TRY IT:
For each line below that contains the word "every", return that line.
::: TASK DATA
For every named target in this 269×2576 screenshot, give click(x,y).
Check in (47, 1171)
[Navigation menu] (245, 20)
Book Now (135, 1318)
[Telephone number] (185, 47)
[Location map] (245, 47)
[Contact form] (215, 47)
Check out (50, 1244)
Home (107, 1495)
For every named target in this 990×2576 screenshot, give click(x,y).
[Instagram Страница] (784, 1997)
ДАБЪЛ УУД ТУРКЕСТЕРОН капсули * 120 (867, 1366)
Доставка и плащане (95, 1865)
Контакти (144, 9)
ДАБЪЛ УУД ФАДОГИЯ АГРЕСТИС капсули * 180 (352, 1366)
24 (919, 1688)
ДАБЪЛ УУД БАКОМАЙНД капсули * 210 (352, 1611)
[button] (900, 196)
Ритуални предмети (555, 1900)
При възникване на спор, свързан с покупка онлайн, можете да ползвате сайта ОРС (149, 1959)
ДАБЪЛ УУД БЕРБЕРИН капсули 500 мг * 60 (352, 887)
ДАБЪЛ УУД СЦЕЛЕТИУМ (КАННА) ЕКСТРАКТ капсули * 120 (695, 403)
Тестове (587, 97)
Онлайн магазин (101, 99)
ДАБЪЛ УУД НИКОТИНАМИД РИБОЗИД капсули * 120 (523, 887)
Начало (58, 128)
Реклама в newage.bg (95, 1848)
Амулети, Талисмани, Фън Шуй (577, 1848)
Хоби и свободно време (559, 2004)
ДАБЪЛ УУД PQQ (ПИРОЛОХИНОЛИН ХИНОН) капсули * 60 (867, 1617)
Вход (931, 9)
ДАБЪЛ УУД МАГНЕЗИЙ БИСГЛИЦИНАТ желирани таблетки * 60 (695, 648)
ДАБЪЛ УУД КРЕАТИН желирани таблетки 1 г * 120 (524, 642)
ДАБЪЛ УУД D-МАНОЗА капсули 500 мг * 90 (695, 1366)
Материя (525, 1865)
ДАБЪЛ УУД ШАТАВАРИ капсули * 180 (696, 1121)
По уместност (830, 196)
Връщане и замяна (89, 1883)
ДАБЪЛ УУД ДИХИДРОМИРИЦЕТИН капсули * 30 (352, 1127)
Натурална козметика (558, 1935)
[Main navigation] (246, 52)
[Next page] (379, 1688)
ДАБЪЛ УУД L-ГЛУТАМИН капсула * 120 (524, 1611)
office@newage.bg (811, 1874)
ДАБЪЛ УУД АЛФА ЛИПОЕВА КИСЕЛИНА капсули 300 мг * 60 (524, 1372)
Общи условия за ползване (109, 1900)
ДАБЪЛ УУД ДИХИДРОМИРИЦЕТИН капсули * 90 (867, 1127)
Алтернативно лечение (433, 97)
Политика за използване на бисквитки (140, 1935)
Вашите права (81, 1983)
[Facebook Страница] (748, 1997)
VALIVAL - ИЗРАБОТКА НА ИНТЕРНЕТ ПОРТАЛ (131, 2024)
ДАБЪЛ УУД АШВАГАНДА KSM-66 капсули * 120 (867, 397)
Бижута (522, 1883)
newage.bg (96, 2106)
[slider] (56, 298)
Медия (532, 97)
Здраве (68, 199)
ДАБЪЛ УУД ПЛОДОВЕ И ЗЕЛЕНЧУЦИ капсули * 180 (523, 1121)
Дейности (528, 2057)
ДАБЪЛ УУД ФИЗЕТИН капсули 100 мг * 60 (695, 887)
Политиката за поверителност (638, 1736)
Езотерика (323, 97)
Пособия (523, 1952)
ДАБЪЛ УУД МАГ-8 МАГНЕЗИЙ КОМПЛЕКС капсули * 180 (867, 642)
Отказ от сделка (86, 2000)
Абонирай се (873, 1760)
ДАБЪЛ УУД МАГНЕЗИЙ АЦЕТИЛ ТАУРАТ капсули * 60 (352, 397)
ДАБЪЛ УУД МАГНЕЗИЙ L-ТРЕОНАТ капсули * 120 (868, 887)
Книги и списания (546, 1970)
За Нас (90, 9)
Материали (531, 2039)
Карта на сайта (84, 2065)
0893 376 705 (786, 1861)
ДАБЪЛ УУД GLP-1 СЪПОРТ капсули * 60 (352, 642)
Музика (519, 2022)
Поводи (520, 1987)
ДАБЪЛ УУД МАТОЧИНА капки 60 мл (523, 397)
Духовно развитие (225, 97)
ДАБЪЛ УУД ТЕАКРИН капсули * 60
::::::
YOUR RESPONSE:
For every named target in this 269×2576 screenshot, give click(x,y).
For every named target in this 990×2576 screenshot, give click(x,y).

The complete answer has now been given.